Arranging for Adequate Light
The light requirements for various plants are not uniform by any means. Too much illumination can scorch the plant while too little can leave it pale and spindly. For this reason, assessing the sun exposure is essential prior to planting vegetable scraps. Sunlight from the east, of course, is strongest in the morning but cool overall. On the other hand, southern exposure allows for many hours of light, but can generate too much heat for a given plant. A northern orientation might not afford sufficient sunlight but western exposure is optimal.
Then there is the issue of surroundings: no matter from which direction the sun shines, an inner-city dwelling may experience blockage of the sun’s rays by surrounding buildings. In such cases, fluorescent lights that simulate ultra-violet rays are effective substitutes for the solar contribution to photosynthesis.
Keeping the Plant Irrigated
As with light, the key to watering is to convey just enough moisture, but not too much. Ideal soil is moist but never soaked. Sight and touch are good indicators here: if the potting mix looks light in hue, chances are it is too dry. If you are unsure of the naked eye, feeling the soil with your fingers will quickly demonstrate whether or not watering is needed. Those tending the plants should water until it comes out of the holes at the base of the planter. Once confirmed, they do well to refrain from any more irrigation until the soil is dry.
Temperature plays a role here, as well. Clearly, those vegetable scraps germinating in a warm and dry environment will demand more frequent watering than those growing in a cool, dry place. Likewise, the size and hardiness of the leaves are also factors in irrigation. Thick leaves – on avocados, for instance – tend to hold water better than their thin counterparts, such as those on legumes.

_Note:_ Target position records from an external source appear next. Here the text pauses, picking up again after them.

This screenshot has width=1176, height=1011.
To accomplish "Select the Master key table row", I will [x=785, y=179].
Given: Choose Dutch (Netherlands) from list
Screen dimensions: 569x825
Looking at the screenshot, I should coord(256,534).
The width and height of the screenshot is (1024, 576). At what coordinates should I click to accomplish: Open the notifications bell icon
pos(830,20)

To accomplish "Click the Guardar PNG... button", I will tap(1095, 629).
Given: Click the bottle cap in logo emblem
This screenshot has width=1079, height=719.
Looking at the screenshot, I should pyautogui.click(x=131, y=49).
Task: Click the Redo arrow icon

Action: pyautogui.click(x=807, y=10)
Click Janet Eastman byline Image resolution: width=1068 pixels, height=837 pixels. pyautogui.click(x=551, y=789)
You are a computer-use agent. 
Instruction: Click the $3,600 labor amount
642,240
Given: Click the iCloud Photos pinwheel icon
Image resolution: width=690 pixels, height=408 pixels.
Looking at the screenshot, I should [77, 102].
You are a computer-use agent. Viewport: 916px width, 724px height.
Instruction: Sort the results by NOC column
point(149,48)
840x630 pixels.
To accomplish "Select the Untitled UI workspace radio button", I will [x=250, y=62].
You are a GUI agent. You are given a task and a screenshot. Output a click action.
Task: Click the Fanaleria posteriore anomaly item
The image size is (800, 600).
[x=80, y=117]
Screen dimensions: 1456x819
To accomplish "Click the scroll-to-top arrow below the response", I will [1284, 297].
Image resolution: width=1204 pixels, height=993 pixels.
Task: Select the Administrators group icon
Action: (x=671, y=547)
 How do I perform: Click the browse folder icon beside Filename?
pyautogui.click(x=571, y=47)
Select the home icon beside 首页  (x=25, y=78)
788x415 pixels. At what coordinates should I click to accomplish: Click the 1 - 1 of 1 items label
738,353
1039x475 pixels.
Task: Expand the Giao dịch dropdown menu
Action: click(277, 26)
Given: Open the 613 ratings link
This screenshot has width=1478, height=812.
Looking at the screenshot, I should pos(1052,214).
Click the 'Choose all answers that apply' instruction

Preventing and Eliminating Pests
When discovering how to grow vegetables from scraps, novice gardeners might forget that scrap-originated plants are subject to the same threats as every other garden denizen, namely pests and insects. Aphids, mealybugs, scale, sooty mold, spider mites and white fly are a few examples of a plant’s mortal enemies. Prevention begins with thoroughly cleaned pots; a growing medium free of bacteria or larvae; lots of ventilation; and well-scrubbed scraps, be they roots, pits or sprouts. Giving each plant sufficient space is also desirable.
Should pests arrive despite your best efforts, there is still hope to save the vegetables. Soap and alcohol solutions of varying compositions, as well as organic pesticides prove effective against these parasites, especially if they are spotted early. Vigilance is key when learning how to grow vegetables from scraps.
Plants You Can Grow from Kitchen Scraps
The possibilities are seemingly endless: chickpeas, artichokes, carrots, beets, potatoes and garlic are all amenable to growth from scraps. Furthermore, those who are interested in how to grow vegetables from scraps will be interested to know of the many fruits and nuts that can also be raised in the same manner: almonds, mango, kiwi, pineapple and peanuts (OK, legumes, not really nuts) also reproduce from kitchen scraps. It is worth noting that tropical fruits need more light and heat than do standard fare vegetables.
The art of how to grow vegetables from scraps is really the art of conservation. Recycling unused scraps requires less soil, less labor and fewer inputs than what commercial agriculture would demand. Another upside is that it reduces the amount of garbage produced by a single household. Before running out to buy produce, consider growing it yourself from the scraps you throw away. Not only does it aid the natural world, it also reduces the weekly grocery bill.